## BEGIN Quoted passage

# Unknown metal after drop



## Marcel (Oct 7, 2012)

I used copperpowder to make a precipitation of a solution from MLCCs residues that were left over after boiling them in hot HCl.
I expected silver, but received a unknown substance which I either hold for a mix of leftover copper + X or something else that should be above silver in the electrochemical order.
It is meltable, but took very long an two torches plus oxygen. While melating I saw small spots of gold and some red metal in it.
It does not react to HCl, barely to hot HCl and hot HCl plus H2O2 give digests all substance giving me a light yellow-greenish solution..
Can someone help me out with this?
step 1


step 2


step 3


step 4


step 5


----------



## samuel-a (Oct 7, 2012)

Marcel said:


> It is meltable, but took very long an two torches plus oxygen. While melating I saw small spots of gold and some red metal in it.
> It does not react to HCl, barely to hot HCl and hot HCl plus H2O2 give digests all substance giving me a light yellow-greenish solution..



What does SnCl2 test looks like on that solution?


----------



## butcher (Oct 7, 2012)

Not from your description of how you got to this point but from the pictures (it looks like iron to me).

After trying stannous read Hokes page 100.


----------



## etack (Oct 7, 2012)

Marcel said:


> from MLCCs residues that were left over after boiling them in hot HCl.
> I expected silver



You shouldn't have any Ag in solution if you digested id HCl.


Eric


----------



## butcher (Oct 7, 2012)

In the jar it looks to be a copper powder, contaminated with a gray substance, what is baffling me is this just a waste solution of HCl and are those circuit boards in the bowl, could this be lead chloride mixed with the copper powder or possibly Pt, Pt, and lead mixed in copper powders, but I do not understand if these PGM were dissolved into solution and already precipitated out of solution is this was just the remaining solution you are trying to precipitate missed values from using copper powder, or if these valuable metals were left in solution up to this point and your trying to cement them out on copper

MLCC's capacitors I would not think had iron involved, but would have lead and tin if de-soldered from circuit boards, circuit board could have iron if not removed and would precipitate copper.

## END Quoted passage

### Given exercise 1:
Answer these about the thread on the unknown metal:
(a) What did Marcel use to precipitate the solution?
(b) Which test does samuel-a ask about?
(c) Which page of Hoke's does butcher say to read?
### Given exercise 2:
Write what comes next in the forum thread about the unknown metal.
The data after this point are separate from the thread about the unknown metal.

## BEGIN Extracted entries

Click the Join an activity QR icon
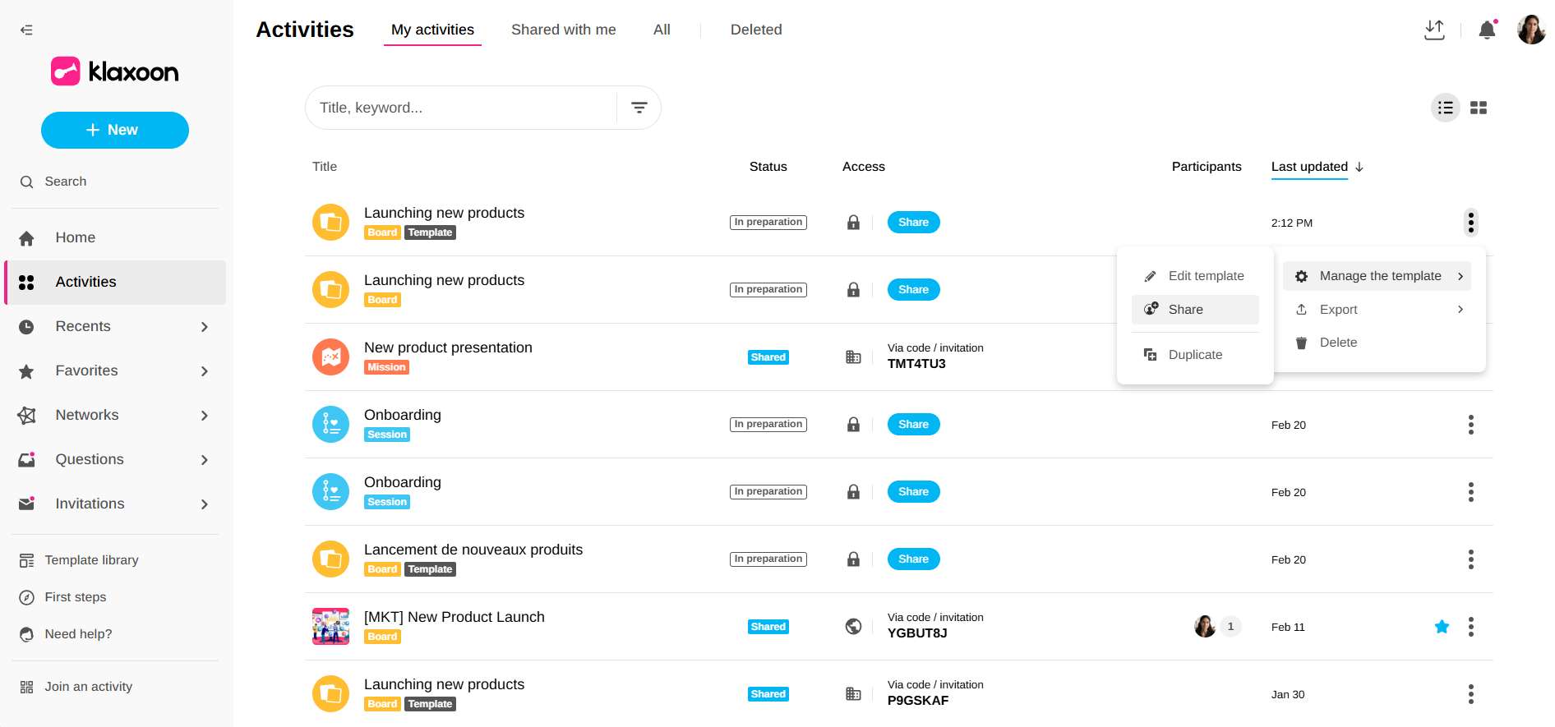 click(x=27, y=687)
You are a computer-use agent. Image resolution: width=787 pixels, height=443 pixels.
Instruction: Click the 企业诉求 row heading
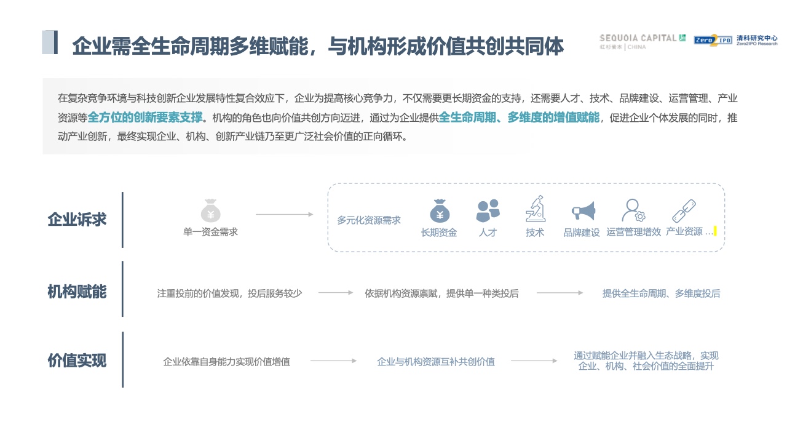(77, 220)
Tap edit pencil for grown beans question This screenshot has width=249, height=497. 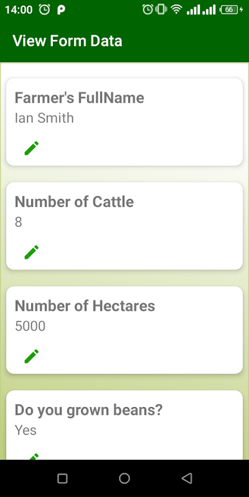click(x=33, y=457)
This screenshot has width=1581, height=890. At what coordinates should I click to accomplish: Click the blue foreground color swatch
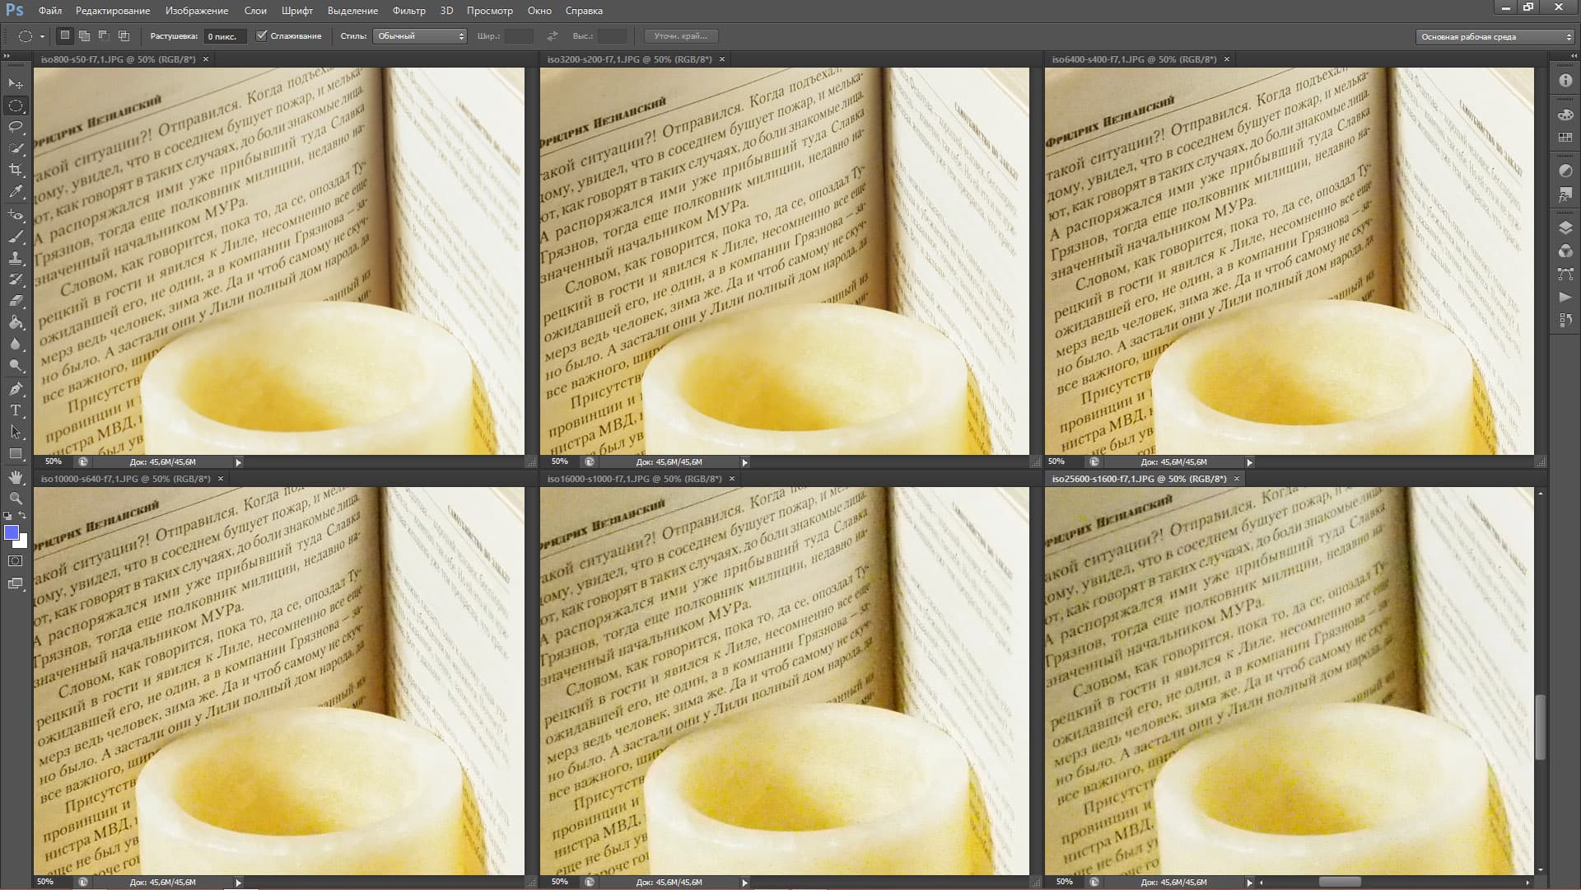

## END Extracted entries

### Exercise response 1:
(a) Copper powder
(b) The SnCl2 test
(c) Page 100

### Exercise response 2:
The things in the bowl in your pictures look too big to be these small capacitors, and this is the reason I was thinking circuit boards were in solution, also it does not look like copper dissolved much or very well into solution, no oxidizer in HCl solution, or an high excess of copper powder used.

Well I guess I need a better understanding of what was put into solution up to this point, and what was removed from solution and how, otherwise I feel like I am in a guessing game without any clues.


----------



## Marcel (Oct 8, 2012)

@sam: Stannous chloride is the same color as the green in the picture but lighter. (I assume the "whiteness" comes from silverchloride?)
@butcher: I tend to think what you said that there is a lot of undisolved copper plus the very few precipitated PMs mixed.
Those objects in the jar are copper sheets that I placed there. 
The MLCCs were put in a net (one that you use for catching small fishes) and so I was able to completly remove the remains after boiling them. The solution is the liquid that remained. Any solid residue on the bottom had been tranferred to another jar before adding the copper. So the solution only contained the filtered liquid plus some water from washing -no PCBs or else. 
I expected 10% silver in that solution but now I came to think that, this silver is the white sediment I have collected and filtered out before all that.

I would not expect iron, since it would be very unusual to find it there and in addition how could copper precipitate iron? There is only silver gold and the PGMs above copper, that is why I chose it. Even with zinc almost anything - but iron - would come down. But with copper one would expect that there is no BM since copper itself is a PM.

PdCl is a heavy colorizer. A few atoms seem to be enough to determine the color of the solution. Pd test was faint positive before adding the copper, but in fact that does not mean much, as I experienced.

So my next step could be: Dissolving in copper AP to digest the copper in that sample and then see what remains as black residue. You know I dont use nitric, so any better suggestion? I post the result afterwards.


----------



## butcher (Oct 8, 2012)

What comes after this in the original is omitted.